• _Texto de la página_
■ ■ ■ ■
En la zoología fantástica del
mundo del cine, Pascal Bonitzer viene saltando de una jaula a otra. Colaboró
estrechamente como guionista con realizadores de la talla de André Téchiné,
Jacques Rivette y Raúl Ruiz, entre otros; ejerció lúcidamente la crítica
durante veinte años en la célebre “Cahiers du Cinéma”; publicó ensayos de
una agudeza poco común; dirigió el departamento de guiones de la prestigiosa
Femis –escuela
de cine parisina–;
intervino discretamente en el campo de la actuación (hace no mucho lo hemos
visto oficiar de millonario en Betty Fisher) y, como si esto fuera
poco, hoy también se dedica a dirigir cine.
Pequeñas heridas,
presentado en la última edición del Festival de Berlín, es el tercero de sus
largometrajes y el primero en estrenarse comercialmente en Argentina. Como
en el caso de los dos anteriores –Encore y Nada sobre Roberto–, no sería errado decir que se trata, una vez más, de una comedia cuyo
protagonista es un pseudo intelectual un tanto infantil “acosado” por
mujeres de carácter que lo incitan a la infidelidad sin mayores esfuerzos.
También cabe afirmar que los diálogos son de una calidad impecable y los
actores principales, de primera línea: el polifacético Daniel Auteuil en el
rol de Bruno y la bella y gélida Kristin Scott Thomas en el de Béatrice.
■ ■ ■ ■
• _Líneas de datos_
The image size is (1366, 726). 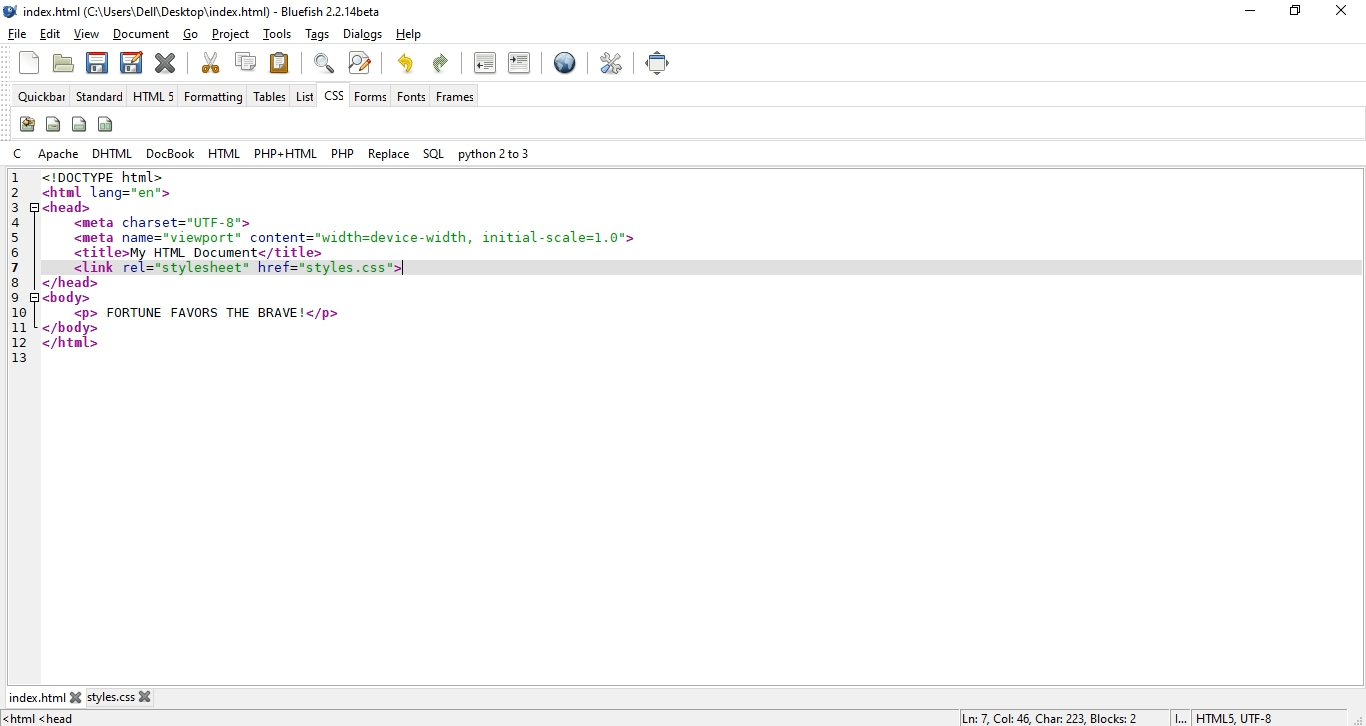 I want to click on view, so click(x=88, y=34). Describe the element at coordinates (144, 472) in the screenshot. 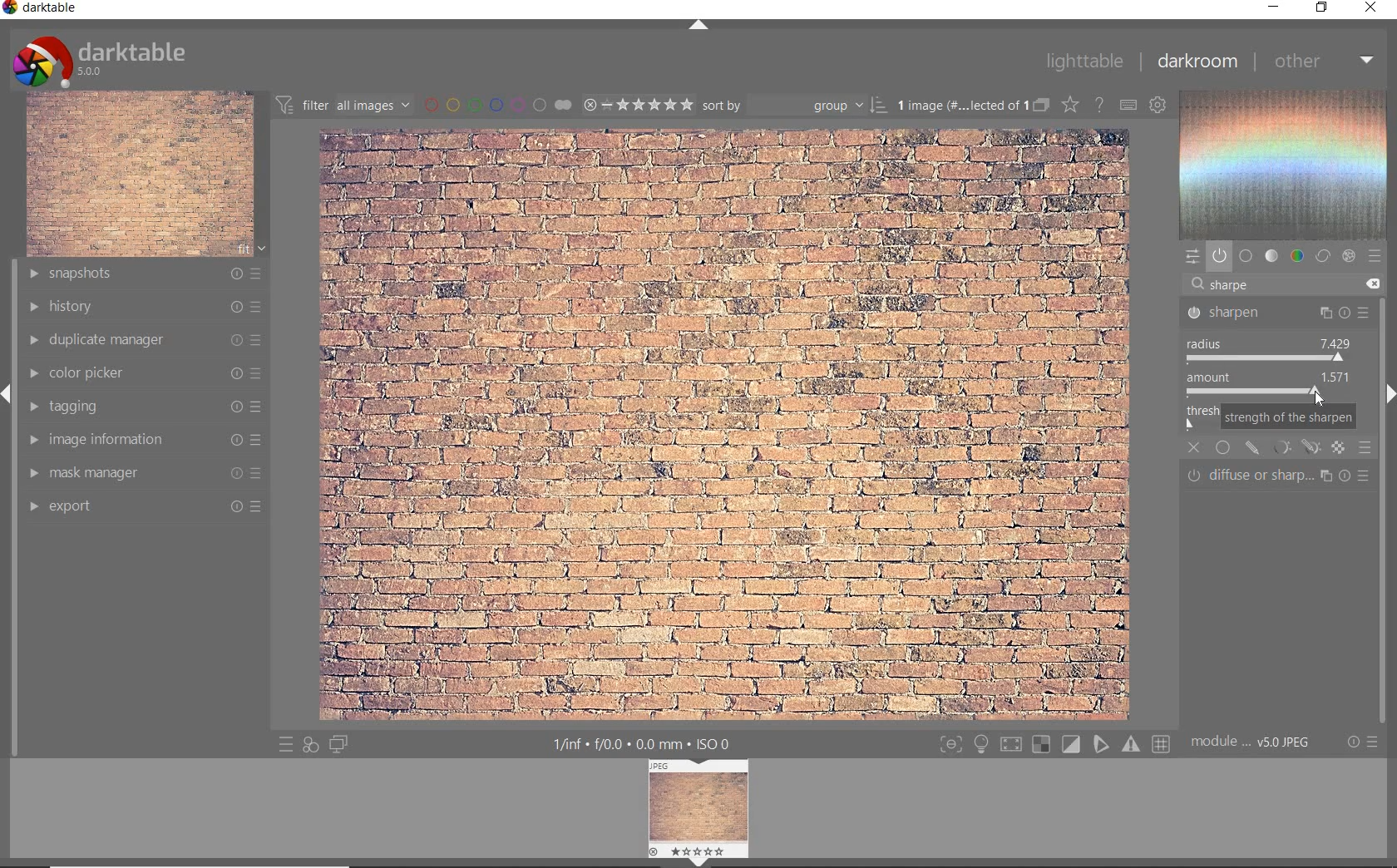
■ ■ ■ ■
• _Enunciado de la tarea_
Copie textualmente el pasaje del texto sobre Pascal Bonitzer que comienza en "También cabe afirmar" y termina en "el de Béatrice.". El material proviene de una fuente distinta a la del texto.

• _Solución del problema_
También cabe afirmar que los diálogos son de una calidad impecable y los
actores principales, de primera línea: el polifacético Daniel Auteuil en el
rol de Bruno y la bella y gélida Kristin Scott Thomas en el de Béatrice.